El crescendo de la obra alcanzaría su cenit en la última parte de la ceremonia. Desde la llegada de Zinedine Zidane, que recuperaba la antorcha olímpica, tras habérsela entregado al principio a unos niños por haberse quedado varado en el Metro, y la inesperada pero estelar aparición de Rafa Nadal, el emperador de Roland Garros, a quién París rendía así un tan merecido como justo homenaje. Nadal se embarcaría con la antorcha, acompañado de mitos del deporte como su colega tenista Serena Williams, la gimnasta rumana Nadia Comaneci o el inolvidable Carl Lewis, el “hijo del viento”, rumbo al Louvre y a las Tullerías, en donde entregarían la llama a una sucesión de gigantes del deporte francés, cuyos últimos relevos fueron la mejor atleta gala de la historia, Marie-José Perec, y el judoka aún en activo Teddy Riner, que prendieron la llama olímpica en el original pebetero, un gigantesco globo aerostático, en recuerdo de Montgolfier. 

Mientras el globo se elevaba al cielo de Paris, la quebequesa Céline Dion entonaba desde la misma Torre Eiffel el inolvidable Himno al Amor de Edith Piaf. Una apoteosis digna de un marco único.
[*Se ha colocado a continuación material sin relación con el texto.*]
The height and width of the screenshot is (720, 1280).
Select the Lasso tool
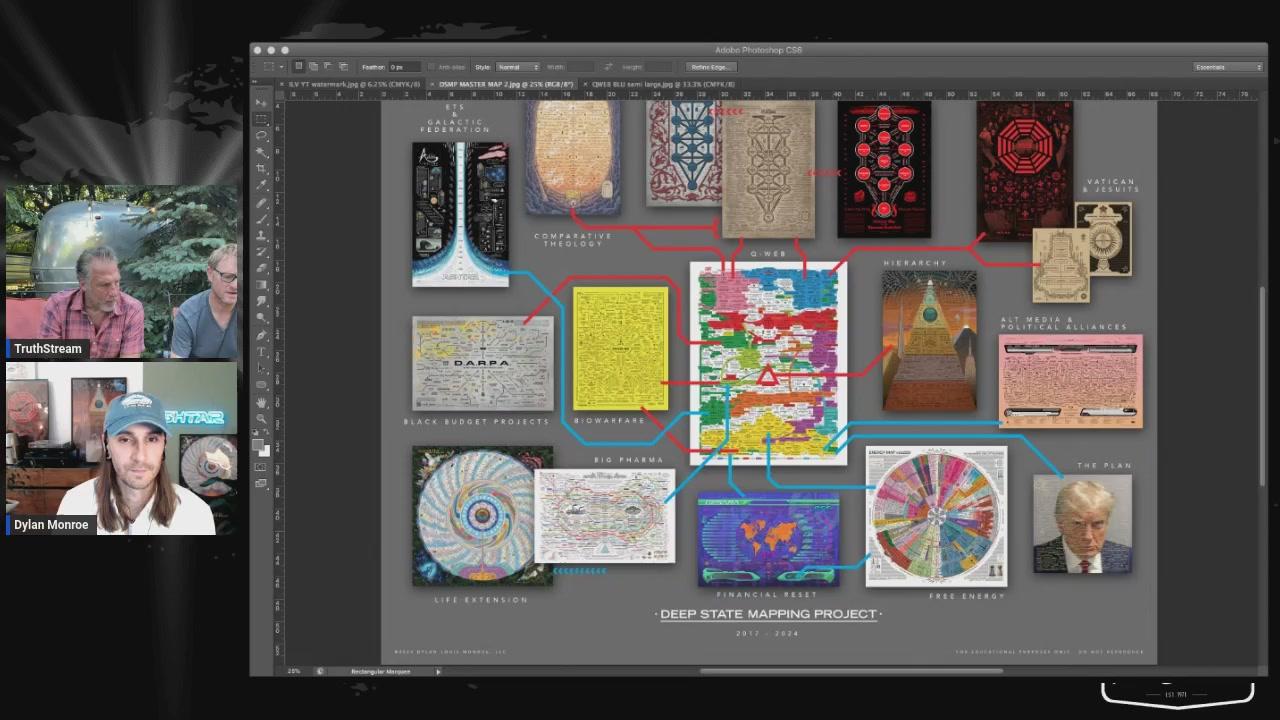pos(261,136)
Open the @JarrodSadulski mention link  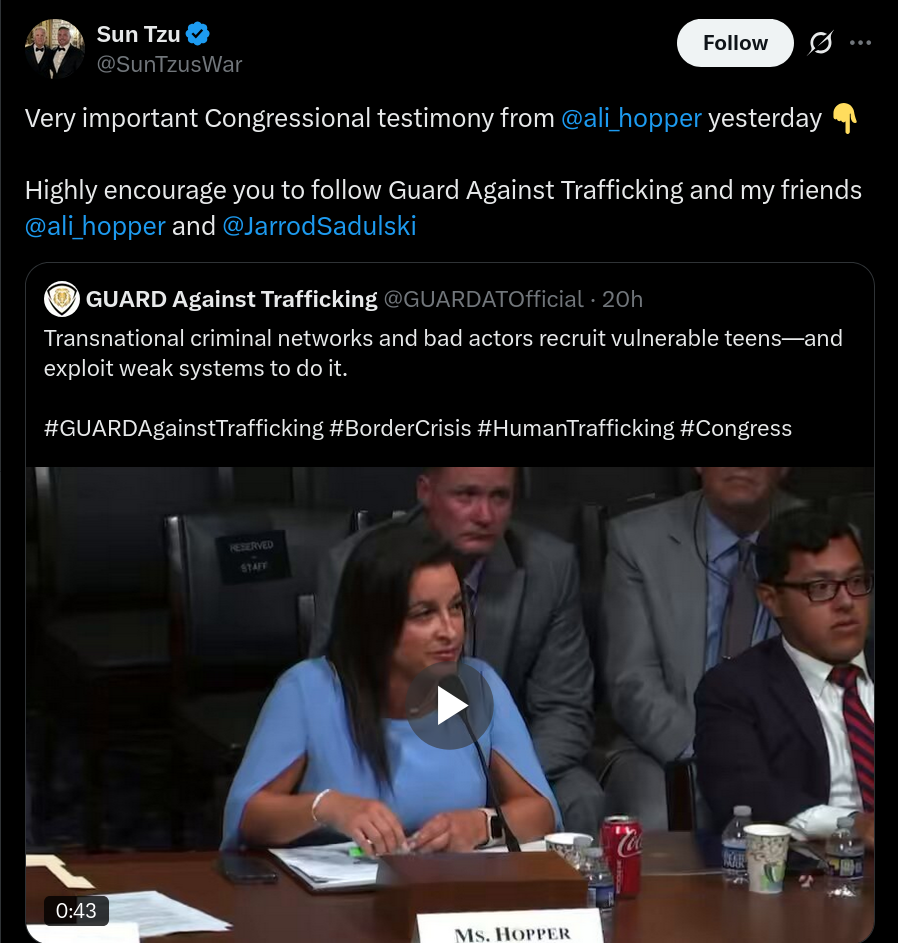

París podrá reproducirse mediante decorados o a través de Inteligencia Artificial, pero disponer de su genuino decorado natural, de sus calles, gentes, edificios y monumentos es algo único y extraordinario. 

Los 220.000 espectadores invitados y los 100.000 que abonaron entrada, que vieron la ceremonia a lo largo de las tribunas instaladas en las riberas del Sena, junto con los atletas y artistas que terminaron empapados por la lluvia, jamás olvidarán un acontecimiento épico e inolvidable. 

Ahora es el turno de las competiciones, que es lo que a fin de cuentas más importa a los que han conseguido la meta de llegar para competir. Oficialmente no existe aún una cifra del coste del enorme despliegue del acto celebrado en la capital francesa, que algunos estiman en cuatro veces más que lo que costó la inauguración de los Juegos de Tokio. En todo caso, París ha vuelto a estar en el centro del mapa del mundo, y lo ha ocupado con una autoridad incontestable. Desde luego, se lo ha puesto muy difícil a sus sucesoras, Los Ángeles y Brisbane para empezar.